Just noticed your using Packet Tracer not a live network - PT is known for lots of anomalies - so its possible aPT issue.

Please post the file PT anyway for review.

Please rate and mark as an accepted solution if you have found any of the information provided useful.
This then could assist others on these forums to find a valuable answer and broadens the community’s global network.

Kind Regards
Paul

bigfrog · ‎05-26-2020

I have this same issue with the switch the PC is directly connected to discarding the DHCP Discover packet with that same error:

"DHCP Snooping: The switch receives a DHCP DISCOVER message on an untrusted port. The device is not configured with a functional and trusted port. The device drops the packet."

The error plainly states that the issue is because the port is untrusted, so I made the port trusted and it works! But that's not really how it's supposed to work in the real world, is it? Is Cisco intentionally trying to get us to fail??? Lol. :(

In my simulation I have three ports on vlan 10 with three PC's connected each set to get their ip info via DHCP. But making that single port trusted made all three ports work. The DHCP snooping bindings and database became populated. :/

jharrah28 · ‎06-28-2020

I am also having the issue where my access switch is dropping incoming DHCP Discovery messages. My configuration is a bit different than the one described by the original poster. I have three PCs connecting to an access switch (SW1), with each pc in a different VLAN. The access switch then connects to a ROAS. The DHCP server is connecting another switch (SW2).

I have trusted the port connecting to the ROAS and the port-channel that connects SW1 and Sw2. DHCP snooping is enabled on SW1.

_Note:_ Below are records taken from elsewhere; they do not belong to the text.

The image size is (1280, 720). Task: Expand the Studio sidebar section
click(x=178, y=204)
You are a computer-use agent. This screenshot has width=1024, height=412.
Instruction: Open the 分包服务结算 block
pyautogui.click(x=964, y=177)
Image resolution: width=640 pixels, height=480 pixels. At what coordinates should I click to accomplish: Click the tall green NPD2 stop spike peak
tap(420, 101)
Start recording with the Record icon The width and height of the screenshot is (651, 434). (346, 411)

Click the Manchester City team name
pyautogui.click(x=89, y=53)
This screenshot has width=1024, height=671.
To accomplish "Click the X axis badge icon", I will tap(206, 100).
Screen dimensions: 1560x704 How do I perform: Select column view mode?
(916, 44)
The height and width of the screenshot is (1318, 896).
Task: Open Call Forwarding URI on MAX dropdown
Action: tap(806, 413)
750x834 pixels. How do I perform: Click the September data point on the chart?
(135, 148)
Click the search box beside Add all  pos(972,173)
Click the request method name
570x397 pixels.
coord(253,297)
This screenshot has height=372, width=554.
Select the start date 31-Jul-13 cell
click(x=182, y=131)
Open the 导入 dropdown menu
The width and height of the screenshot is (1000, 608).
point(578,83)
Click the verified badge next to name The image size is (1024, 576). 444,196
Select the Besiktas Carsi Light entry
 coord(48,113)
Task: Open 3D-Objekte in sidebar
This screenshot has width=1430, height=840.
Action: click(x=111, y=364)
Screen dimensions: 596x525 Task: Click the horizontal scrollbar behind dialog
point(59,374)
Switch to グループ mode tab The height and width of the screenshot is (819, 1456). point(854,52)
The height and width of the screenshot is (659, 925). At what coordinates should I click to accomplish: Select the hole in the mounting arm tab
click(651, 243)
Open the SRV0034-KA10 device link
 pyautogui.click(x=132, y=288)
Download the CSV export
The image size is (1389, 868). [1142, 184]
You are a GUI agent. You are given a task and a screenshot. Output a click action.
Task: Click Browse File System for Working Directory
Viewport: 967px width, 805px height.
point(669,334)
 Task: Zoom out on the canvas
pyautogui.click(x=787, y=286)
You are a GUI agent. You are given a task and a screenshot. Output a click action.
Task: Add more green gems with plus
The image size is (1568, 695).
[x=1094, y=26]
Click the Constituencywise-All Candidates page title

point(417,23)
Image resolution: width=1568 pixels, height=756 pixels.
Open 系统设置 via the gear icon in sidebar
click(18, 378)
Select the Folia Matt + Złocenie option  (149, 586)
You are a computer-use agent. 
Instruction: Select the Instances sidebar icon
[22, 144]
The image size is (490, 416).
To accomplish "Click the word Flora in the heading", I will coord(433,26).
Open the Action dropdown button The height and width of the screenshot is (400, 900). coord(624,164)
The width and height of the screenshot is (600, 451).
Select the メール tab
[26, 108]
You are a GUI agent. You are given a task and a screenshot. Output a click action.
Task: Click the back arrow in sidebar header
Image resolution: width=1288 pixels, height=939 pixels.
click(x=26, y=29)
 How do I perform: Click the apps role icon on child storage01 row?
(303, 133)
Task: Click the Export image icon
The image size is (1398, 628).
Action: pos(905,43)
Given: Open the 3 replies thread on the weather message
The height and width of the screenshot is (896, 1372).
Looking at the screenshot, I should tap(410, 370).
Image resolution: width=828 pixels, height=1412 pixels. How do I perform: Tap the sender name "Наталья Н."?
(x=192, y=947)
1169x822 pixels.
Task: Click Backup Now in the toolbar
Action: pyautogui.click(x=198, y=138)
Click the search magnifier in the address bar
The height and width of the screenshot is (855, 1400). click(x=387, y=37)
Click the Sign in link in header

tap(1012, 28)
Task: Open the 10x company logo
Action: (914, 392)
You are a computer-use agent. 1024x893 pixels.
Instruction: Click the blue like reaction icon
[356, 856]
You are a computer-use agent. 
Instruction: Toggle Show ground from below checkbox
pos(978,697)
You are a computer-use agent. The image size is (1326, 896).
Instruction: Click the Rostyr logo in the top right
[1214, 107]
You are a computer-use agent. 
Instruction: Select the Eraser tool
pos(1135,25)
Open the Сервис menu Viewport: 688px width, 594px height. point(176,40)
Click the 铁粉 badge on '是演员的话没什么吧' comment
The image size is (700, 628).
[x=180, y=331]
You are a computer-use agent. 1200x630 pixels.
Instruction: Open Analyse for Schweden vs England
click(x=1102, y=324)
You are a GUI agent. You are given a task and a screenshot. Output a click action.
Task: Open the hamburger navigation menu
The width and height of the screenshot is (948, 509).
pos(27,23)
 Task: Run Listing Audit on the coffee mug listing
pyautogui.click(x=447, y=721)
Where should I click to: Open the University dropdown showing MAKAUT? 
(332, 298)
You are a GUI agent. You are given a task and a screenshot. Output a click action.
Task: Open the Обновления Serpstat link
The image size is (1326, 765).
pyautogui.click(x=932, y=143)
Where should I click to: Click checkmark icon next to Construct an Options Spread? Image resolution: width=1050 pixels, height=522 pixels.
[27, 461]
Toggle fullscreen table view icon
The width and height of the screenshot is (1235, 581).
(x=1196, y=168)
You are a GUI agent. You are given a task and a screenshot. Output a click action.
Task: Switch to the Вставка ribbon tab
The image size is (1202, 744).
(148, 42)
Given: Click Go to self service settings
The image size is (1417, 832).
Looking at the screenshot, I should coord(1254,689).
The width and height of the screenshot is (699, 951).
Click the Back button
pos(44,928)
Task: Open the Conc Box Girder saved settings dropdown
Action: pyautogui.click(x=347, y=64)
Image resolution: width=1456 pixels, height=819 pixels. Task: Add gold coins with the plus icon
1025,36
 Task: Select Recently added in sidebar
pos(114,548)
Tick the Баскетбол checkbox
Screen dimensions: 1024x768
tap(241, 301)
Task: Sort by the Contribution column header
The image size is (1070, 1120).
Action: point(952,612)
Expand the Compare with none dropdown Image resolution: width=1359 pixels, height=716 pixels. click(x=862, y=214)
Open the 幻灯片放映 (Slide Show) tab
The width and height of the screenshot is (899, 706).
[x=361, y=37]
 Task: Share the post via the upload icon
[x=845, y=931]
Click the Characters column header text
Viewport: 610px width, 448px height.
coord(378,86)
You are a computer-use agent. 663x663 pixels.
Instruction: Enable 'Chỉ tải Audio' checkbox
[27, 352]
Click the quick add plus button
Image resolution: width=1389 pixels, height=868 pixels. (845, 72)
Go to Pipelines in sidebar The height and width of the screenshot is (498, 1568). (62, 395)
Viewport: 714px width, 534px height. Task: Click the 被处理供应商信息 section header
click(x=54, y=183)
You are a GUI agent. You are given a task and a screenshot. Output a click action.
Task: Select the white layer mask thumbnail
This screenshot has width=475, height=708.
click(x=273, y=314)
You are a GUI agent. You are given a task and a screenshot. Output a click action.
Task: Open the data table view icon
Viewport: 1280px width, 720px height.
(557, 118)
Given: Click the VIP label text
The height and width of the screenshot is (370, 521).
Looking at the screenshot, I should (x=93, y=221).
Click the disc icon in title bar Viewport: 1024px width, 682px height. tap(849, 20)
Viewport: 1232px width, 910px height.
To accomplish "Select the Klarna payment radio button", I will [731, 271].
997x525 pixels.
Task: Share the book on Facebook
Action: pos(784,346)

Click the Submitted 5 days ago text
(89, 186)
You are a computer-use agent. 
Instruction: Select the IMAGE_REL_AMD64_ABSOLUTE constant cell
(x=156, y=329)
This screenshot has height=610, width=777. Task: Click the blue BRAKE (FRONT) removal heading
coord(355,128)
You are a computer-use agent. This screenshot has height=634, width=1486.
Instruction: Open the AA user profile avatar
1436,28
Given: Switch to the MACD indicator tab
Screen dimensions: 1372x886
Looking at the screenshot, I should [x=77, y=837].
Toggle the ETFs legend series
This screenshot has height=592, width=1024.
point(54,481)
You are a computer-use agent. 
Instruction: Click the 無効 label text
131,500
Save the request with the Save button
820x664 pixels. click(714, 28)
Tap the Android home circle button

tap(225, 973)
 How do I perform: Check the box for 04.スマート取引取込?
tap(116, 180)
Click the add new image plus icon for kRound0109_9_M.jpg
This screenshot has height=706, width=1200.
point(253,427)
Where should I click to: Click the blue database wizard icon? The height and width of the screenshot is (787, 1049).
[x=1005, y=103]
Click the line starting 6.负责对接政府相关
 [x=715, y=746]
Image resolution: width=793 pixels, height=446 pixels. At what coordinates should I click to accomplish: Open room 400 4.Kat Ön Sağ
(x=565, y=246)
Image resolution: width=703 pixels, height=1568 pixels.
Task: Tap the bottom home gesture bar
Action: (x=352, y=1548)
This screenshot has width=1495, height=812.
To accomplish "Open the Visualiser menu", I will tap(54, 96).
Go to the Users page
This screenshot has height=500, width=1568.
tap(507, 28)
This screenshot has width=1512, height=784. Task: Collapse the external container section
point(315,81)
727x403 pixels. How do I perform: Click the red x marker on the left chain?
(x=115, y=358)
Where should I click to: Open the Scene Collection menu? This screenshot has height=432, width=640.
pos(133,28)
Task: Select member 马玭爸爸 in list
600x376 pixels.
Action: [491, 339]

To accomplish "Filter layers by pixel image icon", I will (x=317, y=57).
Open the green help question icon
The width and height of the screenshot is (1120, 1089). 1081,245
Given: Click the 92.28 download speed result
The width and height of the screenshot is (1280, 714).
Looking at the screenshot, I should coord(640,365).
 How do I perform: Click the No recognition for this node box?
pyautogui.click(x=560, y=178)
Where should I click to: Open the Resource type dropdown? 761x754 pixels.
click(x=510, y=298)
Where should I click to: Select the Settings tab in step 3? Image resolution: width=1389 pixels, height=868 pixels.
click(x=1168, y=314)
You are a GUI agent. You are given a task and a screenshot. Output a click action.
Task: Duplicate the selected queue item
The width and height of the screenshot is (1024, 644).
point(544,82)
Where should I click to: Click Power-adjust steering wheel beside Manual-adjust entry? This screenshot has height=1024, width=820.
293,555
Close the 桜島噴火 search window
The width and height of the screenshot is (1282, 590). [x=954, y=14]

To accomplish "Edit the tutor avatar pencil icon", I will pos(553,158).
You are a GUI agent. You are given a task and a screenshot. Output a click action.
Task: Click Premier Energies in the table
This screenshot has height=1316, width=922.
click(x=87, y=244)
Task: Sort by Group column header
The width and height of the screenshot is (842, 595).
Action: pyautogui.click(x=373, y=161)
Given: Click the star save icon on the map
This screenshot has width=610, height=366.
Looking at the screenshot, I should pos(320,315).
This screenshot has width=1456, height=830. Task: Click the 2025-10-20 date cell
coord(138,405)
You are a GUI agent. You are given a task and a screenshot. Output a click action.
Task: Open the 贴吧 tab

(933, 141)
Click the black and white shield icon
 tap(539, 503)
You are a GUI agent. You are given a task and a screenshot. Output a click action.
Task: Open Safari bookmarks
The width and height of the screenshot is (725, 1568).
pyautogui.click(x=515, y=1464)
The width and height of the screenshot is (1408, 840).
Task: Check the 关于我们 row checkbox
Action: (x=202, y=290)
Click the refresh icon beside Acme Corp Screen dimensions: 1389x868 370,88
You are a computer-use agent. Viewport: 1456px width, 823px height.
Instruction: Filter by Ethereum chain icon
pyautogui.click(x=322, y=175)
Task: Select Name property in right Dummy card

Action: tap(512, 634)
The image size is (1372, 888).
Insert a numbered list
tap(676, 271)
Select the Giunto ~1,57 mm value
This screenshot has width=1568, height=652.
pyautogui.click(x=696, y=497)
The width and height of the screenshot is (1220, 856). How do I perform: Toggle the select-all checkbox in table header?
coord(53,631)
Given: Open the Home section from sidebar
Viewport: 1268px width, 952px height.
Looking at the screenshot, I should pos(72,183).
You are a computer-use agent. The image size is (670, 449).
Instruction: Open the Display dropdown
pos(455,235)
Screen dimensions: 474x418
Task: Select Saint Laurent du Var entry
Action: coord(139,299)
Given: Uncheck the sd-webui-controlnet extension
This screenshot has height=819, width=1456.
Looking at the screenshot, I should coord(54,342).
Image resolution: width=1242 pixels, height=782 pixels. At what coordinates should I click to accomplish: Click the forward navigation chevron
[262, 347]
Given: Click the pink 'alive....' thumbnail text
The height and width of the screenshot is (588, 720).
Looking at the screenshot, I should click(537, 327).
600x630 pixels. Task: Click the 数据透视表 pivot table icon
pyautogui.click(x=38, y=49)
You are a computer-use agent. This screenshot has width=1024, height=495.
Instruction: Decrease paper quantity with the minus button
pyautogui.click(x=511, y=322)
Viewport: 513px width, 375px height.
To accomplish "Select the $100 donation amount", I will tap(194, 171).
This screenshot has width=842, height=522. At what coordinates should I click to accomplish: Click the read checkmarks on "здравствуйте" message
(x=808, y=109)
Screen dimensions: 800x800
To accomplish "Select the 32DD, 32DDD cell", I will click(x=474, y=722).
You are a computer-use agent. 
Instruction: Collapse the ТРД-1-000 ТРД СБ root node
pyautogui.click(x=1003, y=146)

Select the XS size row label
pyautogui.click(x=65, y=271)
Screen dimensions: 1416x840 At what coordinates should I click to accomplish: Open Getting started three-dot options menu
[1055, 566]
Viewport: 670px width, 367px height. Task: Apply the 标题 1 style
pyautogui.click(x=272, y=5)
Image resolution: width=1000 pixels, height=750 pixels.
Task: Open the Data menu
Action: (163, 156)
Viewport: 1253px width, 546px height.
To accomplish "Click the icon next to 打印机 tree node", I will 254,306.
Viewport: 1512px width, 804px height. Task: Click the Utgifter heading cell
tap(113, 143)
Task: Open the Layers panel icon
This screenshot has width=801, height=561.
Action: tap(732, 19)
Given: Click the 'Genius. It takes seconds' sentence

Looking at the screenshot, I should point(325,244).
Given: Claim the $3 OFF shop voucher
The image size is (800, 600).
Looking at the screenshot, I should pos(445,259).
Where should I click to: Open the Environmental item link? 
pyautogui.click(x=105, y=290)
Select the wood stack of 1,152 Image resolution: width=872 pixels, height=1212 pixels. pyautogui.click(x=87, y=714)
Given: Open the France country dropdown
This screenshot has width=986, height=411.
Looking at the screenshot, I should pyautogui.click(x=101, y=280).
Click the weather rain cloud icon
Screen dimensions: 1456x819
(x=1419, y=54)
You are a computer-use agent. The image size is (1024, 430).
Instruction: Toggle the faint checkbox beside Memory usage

From my understanding, only ports connecting to other network devices or the DHCP server itself should be trusted. I was able to get a PC to successfully complete the DHCP DORA process, but that was after trusting its port on the switch. Isn't DHCP snooping supposed to forward DISCOVERY messages while blocking server type messages (Offer, Ack) for untrusted ports? Why would my access port need to be trusted?

My packet tracer file for this exercise is attached as a .zip if someone is curious.

DavideDias08122 · ‎06-29-2020

The same is happening with my configuration. The configuration of my switch is in the text file & when the end-hosts do a DHCP Request through the interfaces FastEthernet 0/3-5 (3 hosts) the switch always drop the packets.

I really think it is a bug of the Packet-Tracer because I did other lab but now without the VLANs configuration & the DHCP Snooping worked properly.